Hat sich die Bundesregierung mit Bezug auf Frage 16 seit April 2020 mit einigen Klägern auf einen Vergleich geeinigt?
Wenn ja, mit wie vielen, und in welcher Höhe resultieren daraus Vergleichszahlungen (bitte auflisten sowie gesamt und je Kläger angeben)?
Welche Kosten sind der Bundesregierung bisher im Zusammenhang mit Klagen von Lieferanten aus dem Open-House-Verfahren entstanden?
Mit welchen weiteren daraus entstehenden Kosten rechnet die Bundesregierung für die Jahre 2022 und 2023?
Auf welchen Gesamtbetrag beläuft sich die Summe aller Rechnungskürzungen und aufgekündigten Lieferverträge in Verbindung mit der Beschaffung von PSA über das Open-House-Verfahren?
Auf welchen Gesamtbetrag beläuft sich die Summe aller Zahlungsverpflichtungen, die der Bundesregierung bis heute aus Lieferverträgen in Verbindung mit der Beschaffung von PSA über das Open-House-Verfahren entstanden sind?
Übersteigt dieser Betrag die bei Beginn der Beschaffungsmaßnahmen kalkulierten und bewilligten Budgets, und wenn ja, um welche Summe?
Auf welchen Gesamtbetrag beläuft sich die Summe aller Zahlungsverpflichtungen, die der Bundesregierung bis heute aus Vertragsstrafen, Schadensersatz, Rechtsstreitigkeiten oder Berateraufträgen in Verbindung mit der Beschaffung von PSA über das Open-House-Verfahren entstanden sind (bitte je Kostenart und gesamt angeben)?

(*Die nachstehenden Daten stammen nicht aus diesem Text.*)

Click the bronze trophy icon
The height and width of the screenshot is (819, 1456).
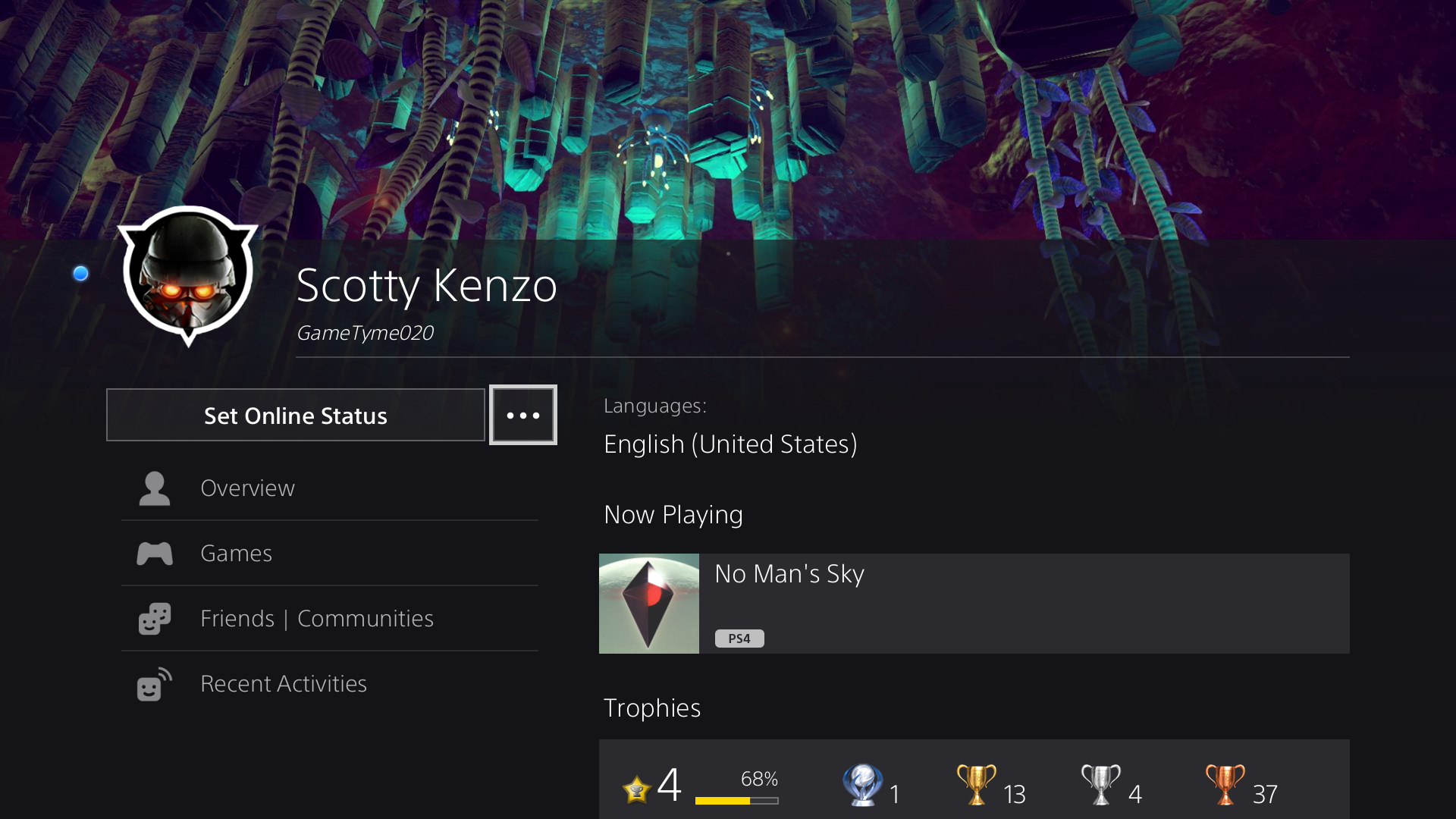pyautogui.click(x=1225, y=785)

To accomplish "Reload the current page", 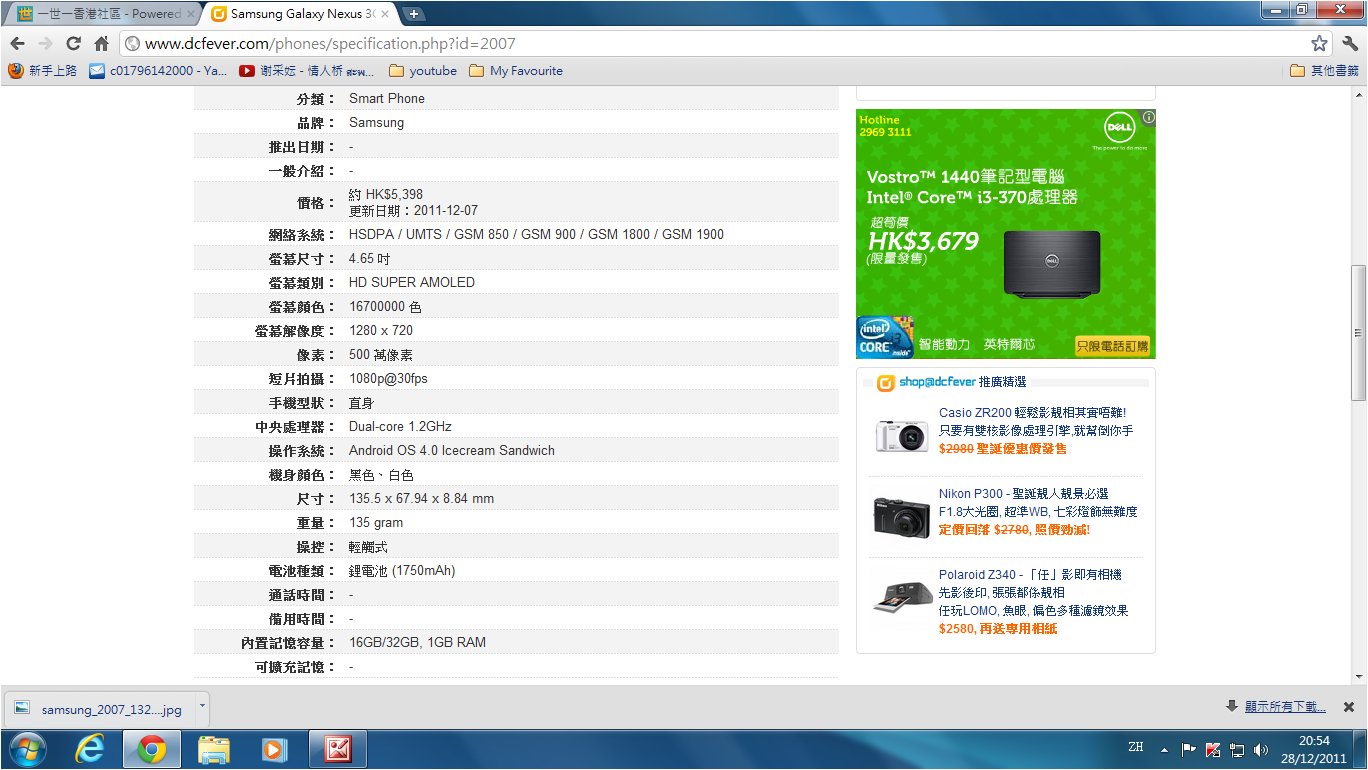I will [x=73, y=44].
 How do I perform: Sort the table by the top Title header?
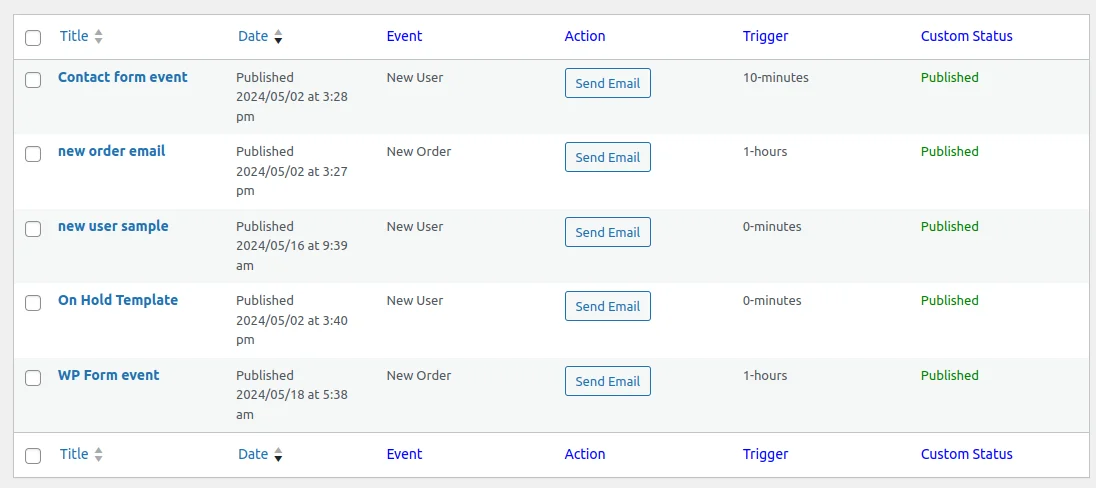[74, 36]
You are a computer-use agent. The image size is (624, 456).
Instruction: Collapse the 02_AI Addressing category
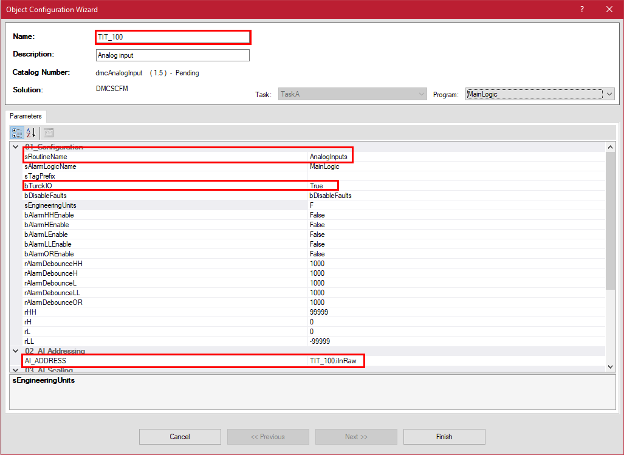(x=16, y=351)
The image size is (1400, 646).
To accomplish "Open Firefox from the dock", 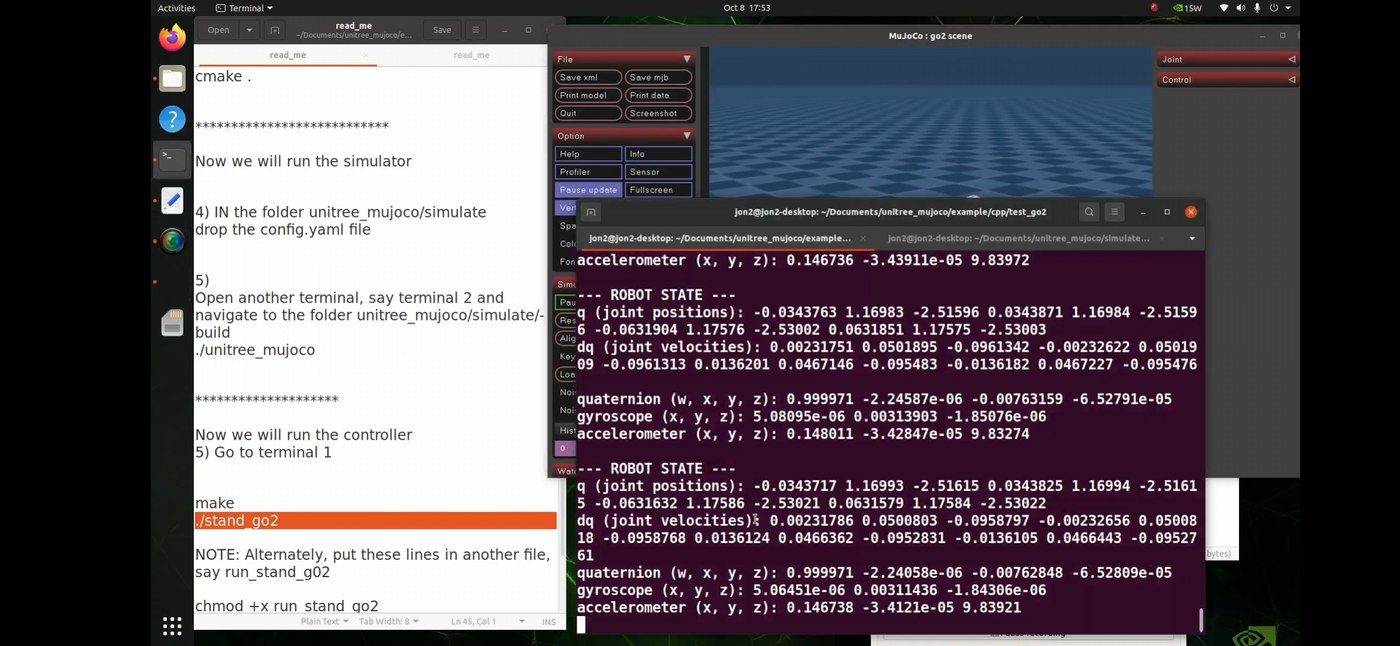I will coord(172,38).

Wie viele der Vertragspartner, die ihre Lieferfristen nicht einhalten konnten, konnten dies nach heutigem Kenntnisstand der Bundesregierung aufgrund der Tatsache nicht tun, dass die Spedition Fiege zum vereinbarten Termin keinen „Slot“ bzw. Abladezeitpunkt zur Verfügung gestellt hat?
Wie viele Schutzmasken befinden sich derzeit im Lagerbestand des Bundes, und wann erreichen diese Schutzmasken jeweils ihr Haltbarkeitsdatum (bitte nach Menge und Monaten des Ablaufdatums sowie Art der Zertifizierung aufschlüsseln)?

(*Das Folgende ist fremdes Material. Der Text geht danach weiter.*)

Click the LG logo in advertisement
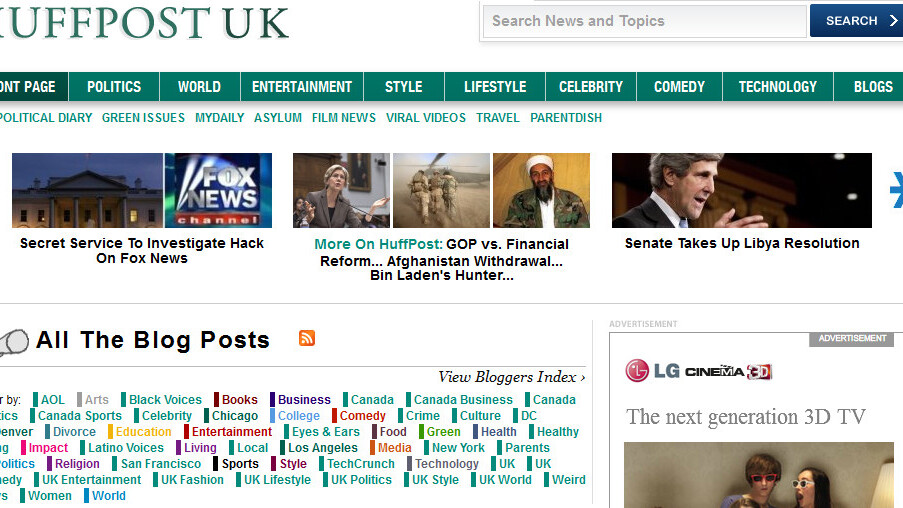 [x=652, y=371]
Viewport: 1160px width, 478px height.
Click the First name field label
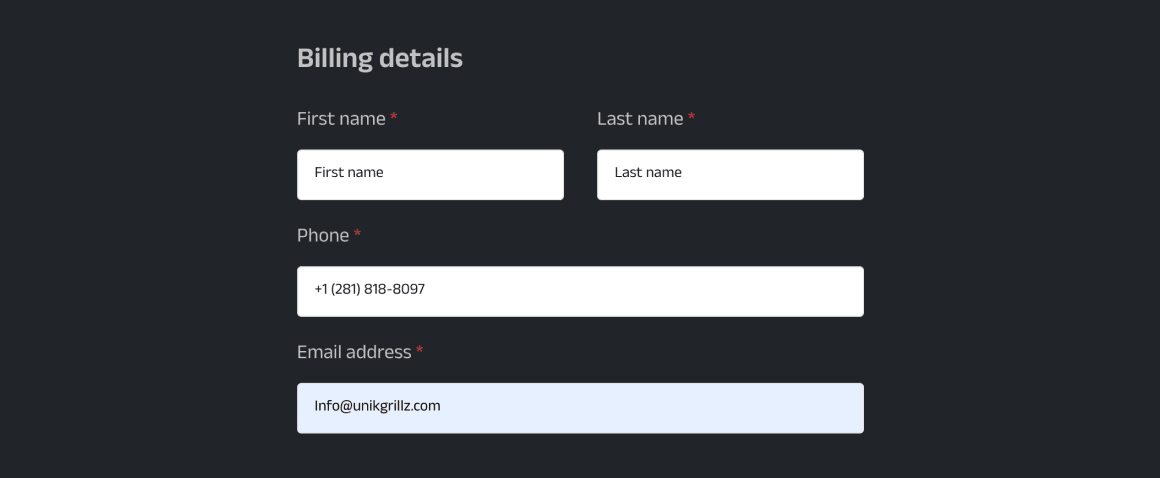[341, 118]
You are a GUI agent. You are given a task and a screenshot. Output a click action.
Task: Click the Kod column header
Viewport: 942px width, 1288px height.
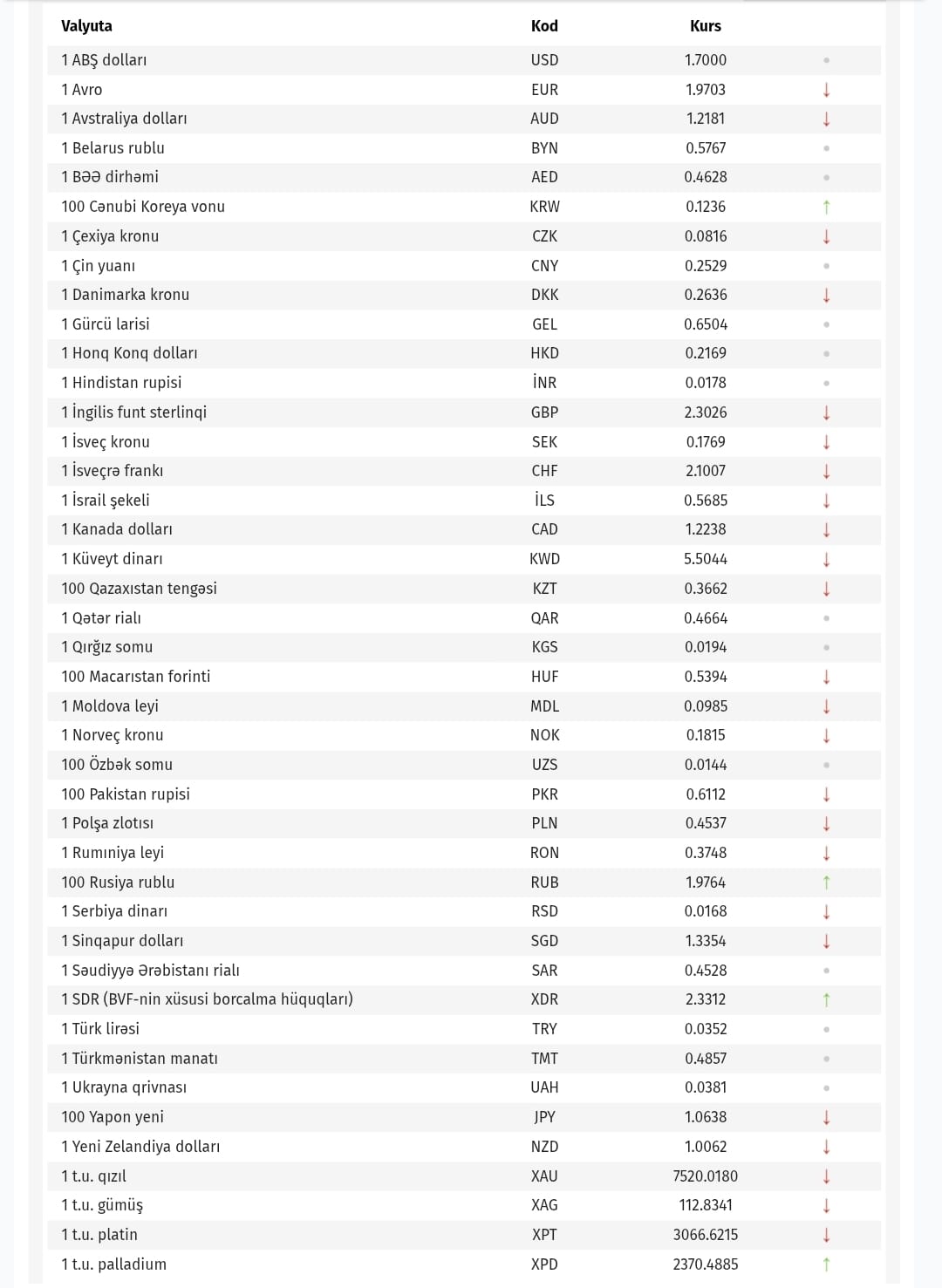coord(544,26)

Wo, wie, und durch wen werden die Schutzmasken, die sich derzeit noch im Lagerbestand des Bundes befinden, gelagert?
Wie viele der Schutzmasken sind auf den Erwerb über das Open-House-Verfahren zurückzuführen?
Welche Kosten sind seit April 2020 für die Einlagerung von Schutzmasken im Lagerbestand des Bundes entstanden?

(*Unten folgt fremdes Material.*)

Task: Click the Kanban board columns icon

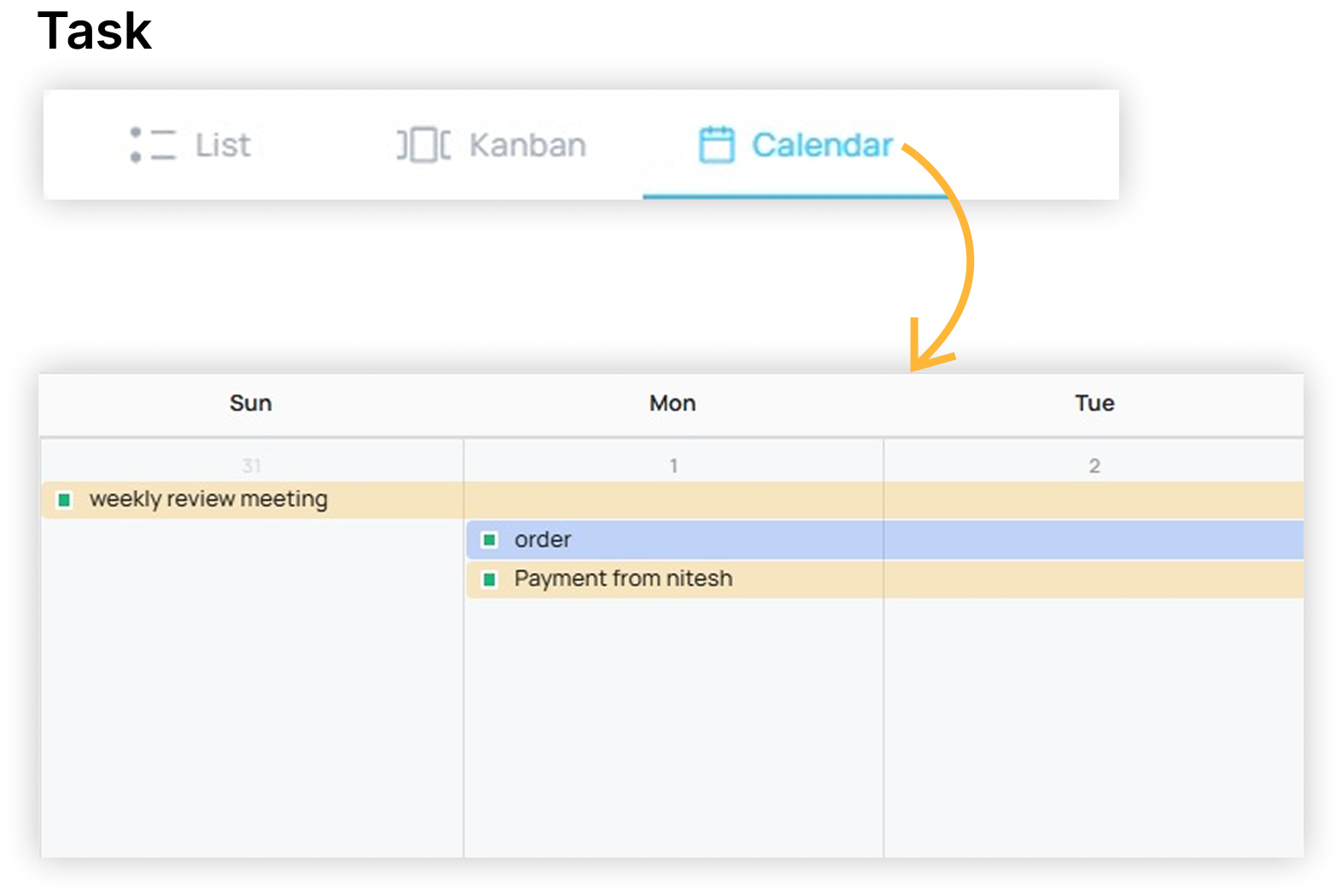Action: (423, 145)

Wie viele Schutzmasken sind seit Juni 2020 in die am 3. Juni 2020 im Bundeskabinett beschlossene Nationale Reserve Gesundheitsschutz (NRGS) aufgenommen worden (bitte nach Art der Zertifizierung aufschlüsseln)?
Wie viele der Schutzmasken sind auf den Erwerb über das Open-House-Verfahren zurückzuführen?
Befinden sich in den Lagerbeständen des Bundes Schutzmasken, die aus rechtlichen Gründen weder an medizinisches Personal noch an die Gesamtbevölkerung verteilt werden dürfen, und wenn ja, wie viele, und aus welchen rechtlichen Gründen?
Wie viele der von der Bundesregierung beschafften Schutzmasken entsprachen zwar den Ausschreibungsbedingungen des Open-House-Verfahrens bzw. den Vertragsbedingungen der anderen Beschaffungen, erfüllen jedoch nicht die Anforderungen der Medizinischer Bedarf Versorgungssicherstellungsverordnung (MedBVSV)?
Hat die Bundesregierung mit den Firmen EY Law, CMS und Dentons in Verbindung mit Rechtsstreitigkeiten aus dem Open-House-Verfahren Verträge geschlossen (vgl. https://www.juve.de/verfahren/maskenstreit-bund-verteidigt-sich-mit-ey-law-cms-und-dentons-gegen-lieferanten/)?
a) Wenn ja, wann, und über welchen Zeitraum (inklusive Folgebeauftragungen)?
b) Wenn ja, welche Ausgaben sind dem Bund daraus entstanden?
c) Wenn ja, sind die Verträge ausgeschrieben worden?